[RECORDS FOR THE TASK]

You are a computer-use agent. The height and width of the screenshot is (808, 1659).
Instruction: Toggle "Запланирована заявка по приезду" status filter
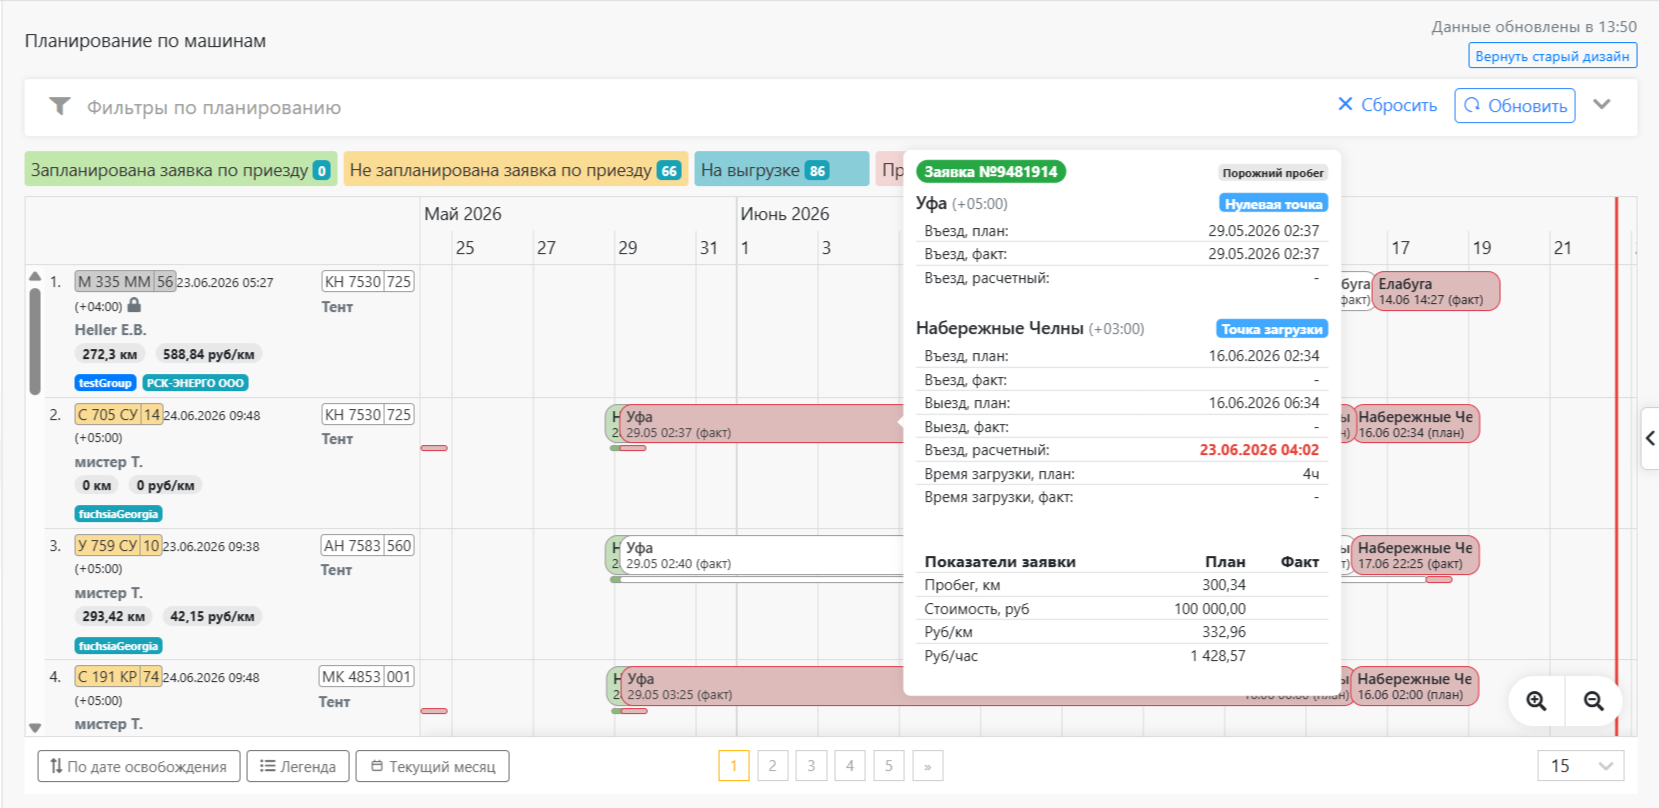click(x=181, y=169)
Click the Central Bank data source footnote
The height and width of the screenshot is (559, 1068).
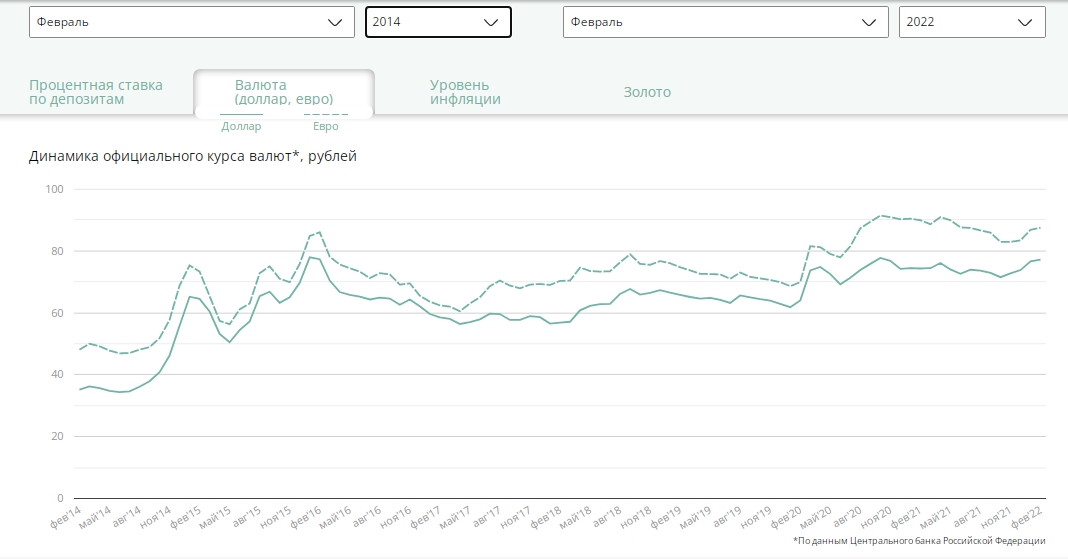coord(919,541)
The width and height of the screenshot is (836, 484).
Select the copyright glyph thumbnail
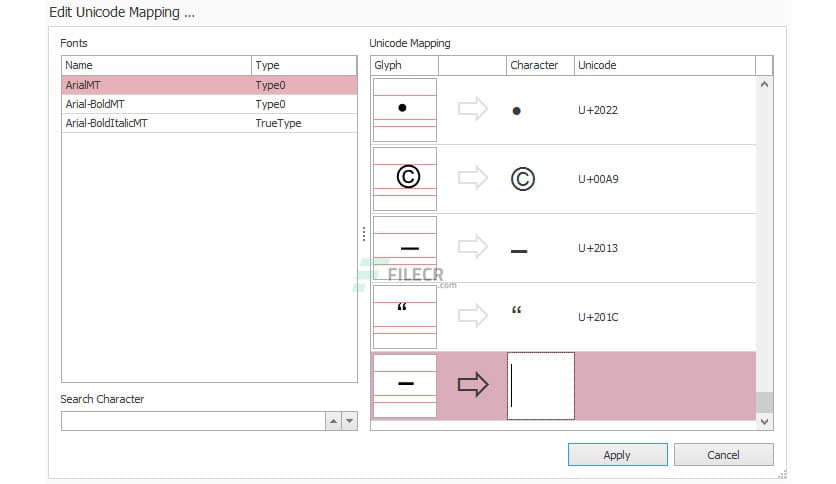pyautogui.click(x=405, y=178)
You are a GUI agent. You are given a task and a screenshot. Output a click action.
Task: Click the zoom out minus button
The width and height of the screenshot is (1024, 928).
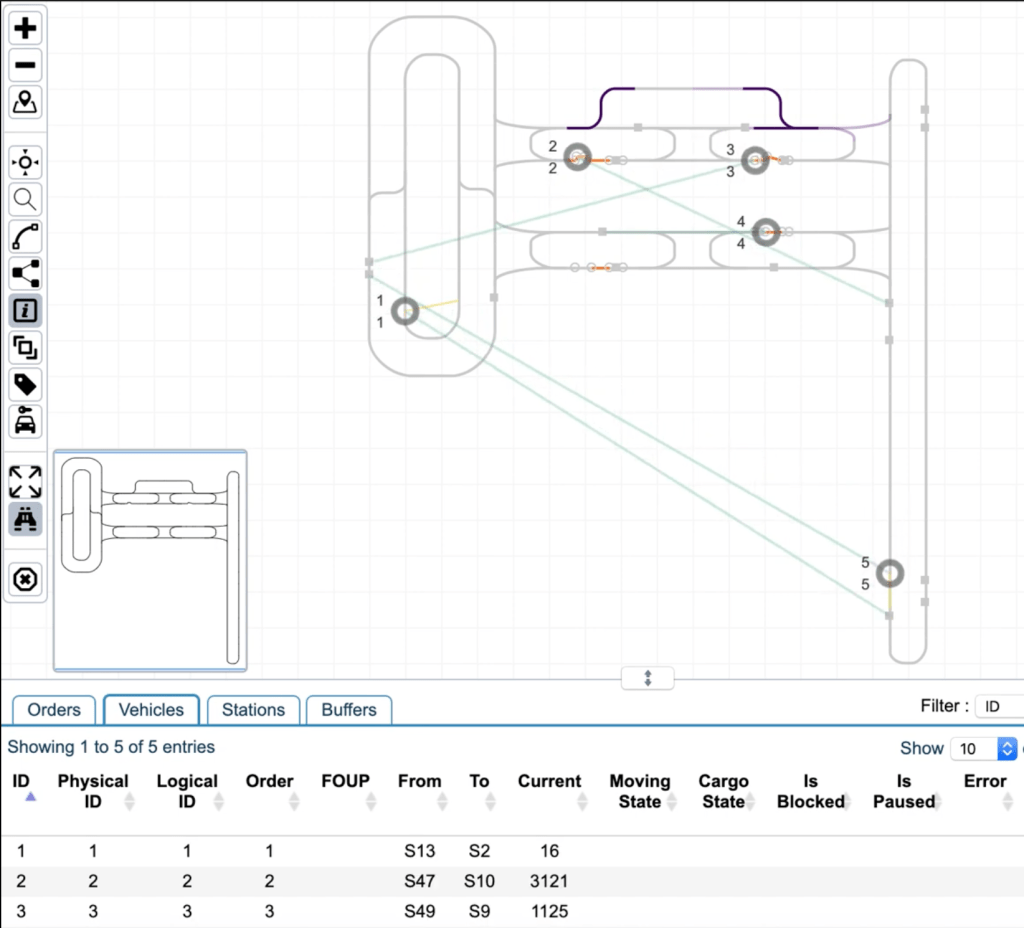(26, 65)
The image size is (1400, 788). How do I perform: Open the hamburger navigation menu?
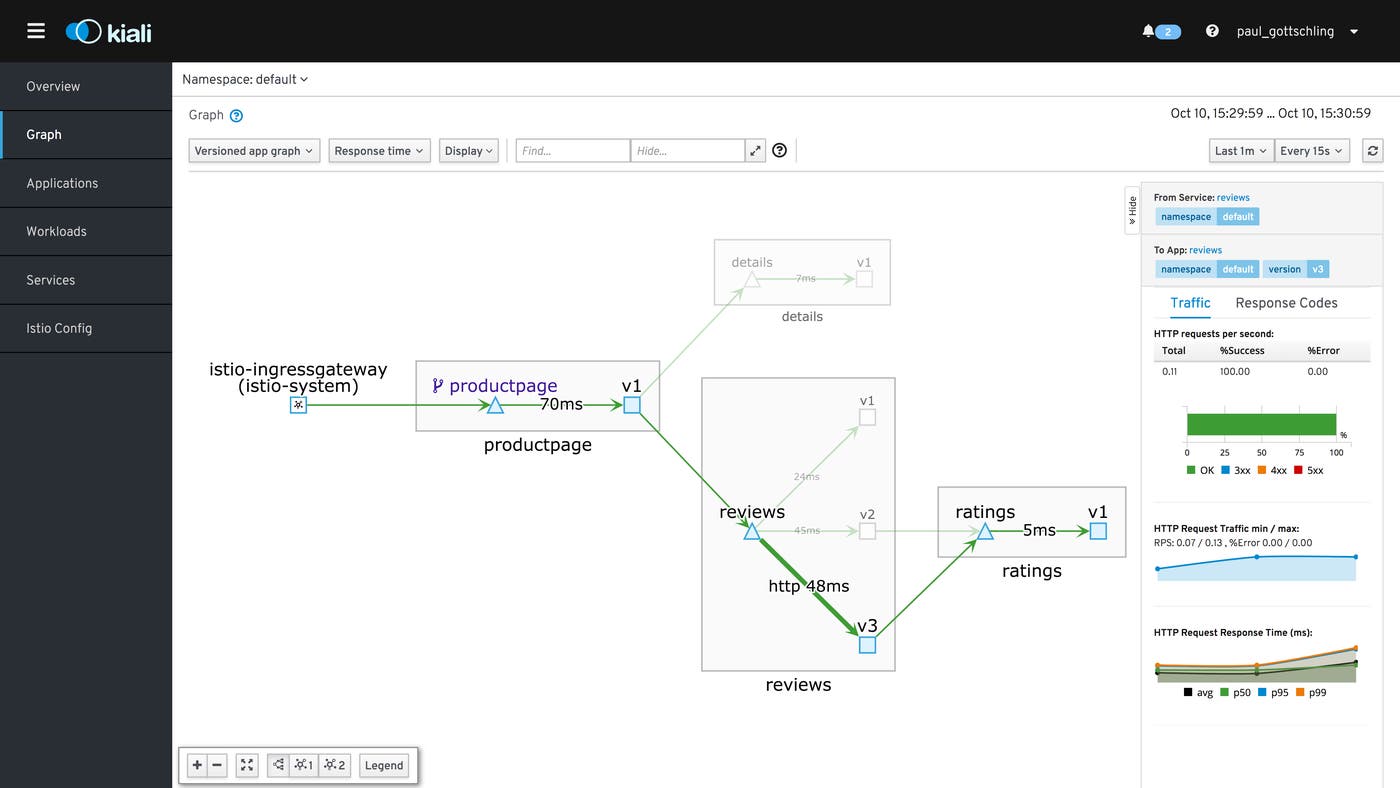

[/RECORDS FOR THE TASK]

WHAT THE TASK ASKS
When you copy the entries, keep every word exactly as it stands and drop any pictures.

ANSWER SECTION
You are a computer-use agent. The height and width of the screenshot is (808, 1659).
Instruction: Toggle "Запланирована заявка по приезду" status filter
click(x=181, y=169)
Click the Central Bank data source footnote
The height and width of the screenshot is (559, 1068).
coord(919,541)
The width and height of the screenshot is (836, 484).
Select the copyright glyph thumbnail
pyautogui.click(x=405, y=178)
You are a GUI agent. You are given a task and a screenshot. Output a click action.
Task: Click the zoom out minus button
The width and height of the screenshot is (1024, 928).
(26, 65)
The image size is (1400, 788). How do I perform: Open the hamburger navigation menu?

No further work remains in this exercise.